Jed Rembold
March 12, 2024
Doing this sort of work benefits greatly from a streamlined architecture and common syntax
In Python, the gold standard is Scikit-Learn:
pip install -U scikit-learn
In R, TidyModels is the best similar resource I’ve seen:
install.package('tidymodels')
Both can take a bit of time to install
To split your data, train_test_split
can assist:
from sklearn.model_selection import train_test_split
Need to include an option
test_size=frac
where
frac
is the amount that you want to set
aside for testing
train_test_split
shuffles the data
before making the splits, so you don’t need to worry about that
Usage:
train_df, test_df = train_test_split(df, test_size=0.2)
To split your data in R, several functions from
rsamples
(part of
tidymodels
) are useful
You indicate the amount of observations you want to use for training
splits <- initial_split(df, prop=0.8)
train_df <- training(splits)
test_df <- testing(splits)
Useful to also set the seed before splitting for reproducability:
set.seed(num)
The logistic regression model is provided directly from Scikit-Learn:
from sklearn.linear_model import LogisticRegression
You need to initialize a model before you can try to fit anything to it
At its most simple:
model = LogisticRegression()
Note that there are a lot of options that can be further provided to the model as arguments
Tidymodels distinguishes between Logistic Regression (2 categories) and Multinomial Regression (>2 categories)
You still need to initialize a model before you can try to fit anything to it
model <- logistic_reg() # or
model <- multinom_reg()
Can tweak with the underlying engine that powers these, but the default is fine
Fitting the model is the act of iteratively improving on the fit parameters
You need to provide your model the training data when doing so, both the feature data and the classification labels (this is supervised remember!)
model_fit = model.fit(train_df[[feature_cols]],
train_df[label_col]
)
model_fit <- model %>%
fit(label_col ~ feature_cols, data=train_df)
Generally, the first predictions that should be made should be made on the testing data!
test_df['predicted'] =
model_fit.predict(test_df[[feature_cols]])
test_df <- test_df %>%
bind_cols(model_fit %>% predict(test_df)
This should return a list of label predictions
You could construct the confusion matrix manually, but imports can help
from sklearn.metrics import confusion_matrix
from sklearn.metrics import ConfusionMatrixDisplay as CMD
Armed with the predictions, you can construct your confusion matrix
confusion_matrix(test_df[label_col], test_df['predicted'])

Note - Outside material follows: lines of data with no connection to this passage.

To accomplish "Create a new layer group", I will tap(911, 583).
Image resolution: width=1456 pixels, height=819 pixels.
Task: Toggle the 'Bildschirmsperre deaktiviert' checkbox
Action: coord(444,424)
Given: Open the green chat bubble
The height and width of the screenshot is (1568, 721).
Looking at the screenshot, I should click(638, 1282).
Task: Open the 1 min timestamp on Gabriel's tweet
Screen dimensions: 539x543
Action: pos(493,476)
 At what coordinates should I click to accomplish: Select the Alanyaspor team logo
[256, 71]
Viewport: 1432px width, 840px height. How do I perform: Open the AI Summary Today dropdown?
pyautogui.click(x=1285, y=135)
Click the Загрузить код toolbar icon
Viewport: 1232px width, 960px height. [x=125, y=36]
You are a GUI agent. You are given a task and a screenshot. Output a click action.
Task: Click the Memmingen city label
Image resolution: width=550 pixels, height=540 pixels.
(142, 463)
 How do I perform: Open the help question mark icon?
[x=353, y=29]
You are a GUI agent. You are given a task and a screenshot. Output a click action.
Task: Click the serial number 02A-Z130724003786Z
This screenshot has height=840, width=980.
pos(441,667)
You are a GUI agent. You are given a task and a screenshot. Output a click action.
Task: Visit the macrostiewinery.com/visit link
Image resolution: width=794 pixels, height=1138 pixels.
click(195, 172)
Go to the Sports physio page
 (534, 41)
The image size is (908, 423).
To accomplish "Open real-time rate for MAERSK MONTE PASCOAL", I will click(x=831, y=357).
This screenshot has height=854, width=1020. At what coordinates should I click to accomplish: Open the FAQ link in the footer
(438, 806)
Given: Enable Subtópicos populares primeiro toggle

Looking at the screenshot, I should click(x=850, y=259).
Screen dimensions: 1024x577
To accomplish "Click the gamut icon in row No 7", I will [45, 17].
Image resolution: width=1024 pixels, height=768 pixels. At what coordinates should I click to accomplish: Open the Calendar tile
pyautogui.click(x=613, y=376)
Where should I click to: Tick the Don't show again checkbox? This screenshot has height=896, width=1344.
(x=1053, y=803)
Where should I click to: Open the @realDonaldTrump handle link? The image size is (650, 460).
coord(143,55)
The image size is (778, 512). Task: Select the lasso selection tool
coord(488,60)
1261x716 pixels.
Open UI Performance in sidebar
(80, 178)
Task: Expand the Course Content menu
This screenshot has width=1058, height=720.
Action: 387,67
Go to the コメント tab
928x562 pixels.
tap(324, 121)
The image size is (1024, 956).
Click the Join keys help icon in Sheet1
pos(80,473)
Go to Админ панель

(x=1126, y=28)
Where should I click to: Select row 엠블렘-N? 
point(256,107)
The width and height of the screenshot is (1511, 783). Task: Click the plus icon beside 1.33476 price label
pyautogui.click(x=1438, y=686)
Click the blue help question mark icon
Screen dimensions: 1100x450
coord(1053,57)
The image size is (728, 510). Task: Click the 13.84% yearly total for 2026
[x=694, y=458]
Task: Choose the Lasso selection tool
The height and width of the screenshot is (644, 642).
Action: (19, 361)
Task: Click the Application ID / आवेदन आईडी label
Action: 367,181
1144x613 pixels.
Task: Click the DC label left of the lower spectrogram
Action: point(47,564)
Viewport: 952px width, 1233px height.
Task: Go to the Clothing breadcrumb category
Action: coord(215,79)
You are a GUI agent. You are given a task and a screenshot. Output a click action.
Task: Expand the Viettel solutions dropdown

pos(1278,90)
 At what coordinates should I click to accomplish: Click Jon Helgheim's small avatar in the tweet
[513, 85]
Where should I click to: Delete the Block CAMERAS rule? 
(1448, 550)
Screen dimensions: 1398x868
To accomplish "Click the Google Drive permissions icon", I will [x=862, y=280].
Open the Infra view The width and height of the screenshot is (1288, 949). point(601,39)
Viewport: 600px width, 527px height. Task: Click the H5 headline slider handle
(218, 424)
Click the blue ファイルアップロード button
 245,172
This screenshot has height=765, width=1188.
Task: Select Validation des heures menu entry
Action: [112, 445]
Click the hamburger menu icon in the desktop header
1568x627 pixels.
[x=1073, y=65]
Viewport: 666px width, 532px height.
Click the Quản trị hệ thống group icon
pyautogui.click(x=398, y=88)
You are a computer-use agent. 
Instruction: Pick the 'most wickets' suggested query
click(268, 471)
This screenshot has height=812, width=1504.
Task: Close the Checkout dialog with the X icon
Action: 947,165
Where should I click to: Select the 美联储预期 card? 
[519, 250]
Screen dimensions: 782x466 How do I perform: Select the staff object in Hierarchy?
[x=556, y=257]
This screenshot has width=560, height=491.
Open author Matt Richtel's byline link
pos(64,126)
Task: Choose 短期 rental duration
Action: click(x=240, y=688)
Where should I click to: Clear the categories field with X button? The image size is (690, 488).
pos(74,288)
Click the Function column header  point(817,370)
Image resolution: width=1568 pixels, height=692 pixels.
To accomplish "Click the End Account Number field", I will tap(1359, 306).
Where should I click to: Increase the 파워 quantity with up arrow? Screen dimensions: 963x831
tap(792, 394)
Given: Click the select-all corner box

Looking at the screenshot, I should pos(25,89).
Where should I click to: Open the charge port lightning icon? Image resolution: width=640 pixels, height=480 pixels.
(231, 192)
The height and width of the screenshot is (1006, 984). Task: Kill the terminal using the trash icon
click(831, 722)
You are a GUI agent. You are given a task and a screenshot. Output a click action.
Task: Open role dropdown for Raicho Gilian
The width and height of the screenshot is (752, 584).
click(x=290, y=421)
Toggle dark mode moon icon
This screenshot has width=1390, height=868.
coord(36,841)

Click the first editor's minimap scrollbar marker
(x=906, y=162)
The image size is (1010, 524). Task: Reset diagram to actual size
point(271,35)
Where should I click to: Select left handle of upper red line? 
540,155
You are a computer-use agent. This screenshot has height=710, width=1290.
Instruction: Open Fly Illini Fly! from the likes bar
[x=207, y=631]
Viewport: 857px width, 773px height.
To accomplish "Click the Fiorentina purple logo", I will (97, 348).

which will print out the matrix in a Numpy array
Want graphics?
CMD.from_predictions(test_df[label_col], test_df['predicted'])
The yardstick
library in
tidymodels
provides the
conf_mat
function
Provides a special confusion matrix object, which can then have a variety of things done with it
cm <- conf_mat(test_df, label_col, .pred_class)
Printing this will just give a text representation of the matrix
Want graphics?
autoplot(cm, type='heatmap')
Classification models usually internally assign a probability to a point as to what label it should have
It can be useful sometimes to see the predicted probabilities for each point, rather than the final category
model_fit.predict_proba(test_df[[feature_cols])
predict(model_fit, test_df, type='prob')
Need to import:
from sklearn.inspection import DecisionBoundaryDisplay as DBD
Create the plot from the estimator:
DBD.from_estimator(model, df[[features]])